EXCERPTED PASSAGE →

6.1.2 Exporting lEM RC row and column scores
First, LEM produces a number of summary statistics by default in its output files which are of great interest, most notably overall fit statistics which can be used to evaluate between alternative models, and dimensional association statistics which show the relative magnitude per dimension of occupational unit associations if more than one dimensional structure has been estimated.
More detailed results from the LEM estimations can however be slightly harder to deal with. By default, the estimated row and column scores are placed in the plain text LEM output file as tab-separated entries in rows, but the rows themselves are broken every six entries and stacked into text columns. We find a working solution to get these results into a single column, which can then be pasted next to a table of occupational unit titles, is (a) to paste the output columns into Microsoft Excel, (b) use the 'data -> rows to columns' option to separate them into tab separated columns, then (c) paste those results into a plain text file on pfe and (4) use pfe's 'replace' function to replace tab characters ("\t") with line breaks ("\n").

RECORDED INFORMATION →
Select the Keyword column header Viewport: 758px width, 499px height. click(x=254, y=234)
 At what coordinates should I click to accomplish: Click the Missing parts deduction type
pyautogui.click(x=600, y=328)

TASK OBJECTIVE → Return the part of the passage on exporting LEM row and column scores that opens with the words containing "6.1.2 Exporting lEM" and closes with "has been estimated.". The listing isn't needed here.

EXERCISE RESPONSE →
6.1.2 Exporting lEM RC row and column scores
First, LEM produces a number of summary statistics by default in its output files which are of great interest, most notably overall fit statistics which can be used to evaluate between alternative models, and dimensional association statistics which show the relative magnitude per dimension of occupational unit associations if more than one dimensional structure has been estimated.